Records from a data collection
====

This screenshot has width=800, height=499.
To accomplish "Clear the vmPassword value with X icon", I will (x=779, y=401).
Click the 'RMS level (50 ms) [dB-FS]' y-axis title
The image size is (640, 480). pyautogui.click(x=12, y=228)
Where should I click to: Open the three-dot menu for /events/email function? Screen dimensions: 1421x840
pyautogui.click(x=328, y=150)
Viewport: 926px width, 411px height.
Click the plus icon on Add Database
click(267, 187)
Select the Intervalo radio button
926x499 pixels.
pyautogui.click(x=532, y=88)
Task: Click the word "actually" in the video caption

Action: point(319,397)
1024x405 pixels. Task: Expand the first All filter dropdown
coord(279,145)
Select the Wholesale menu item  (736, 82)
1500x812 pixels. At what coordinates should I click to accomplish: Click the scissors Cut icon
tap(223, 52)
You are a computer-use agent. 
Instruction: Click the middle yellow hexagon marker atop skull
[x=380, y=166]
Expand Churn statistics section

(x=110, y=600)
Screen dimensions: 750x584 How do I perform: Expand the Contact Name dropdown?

====

● What is needed: State how many lines of the records contain the string "icon", with matching case. Reply with the number alone.

● The completed task: 3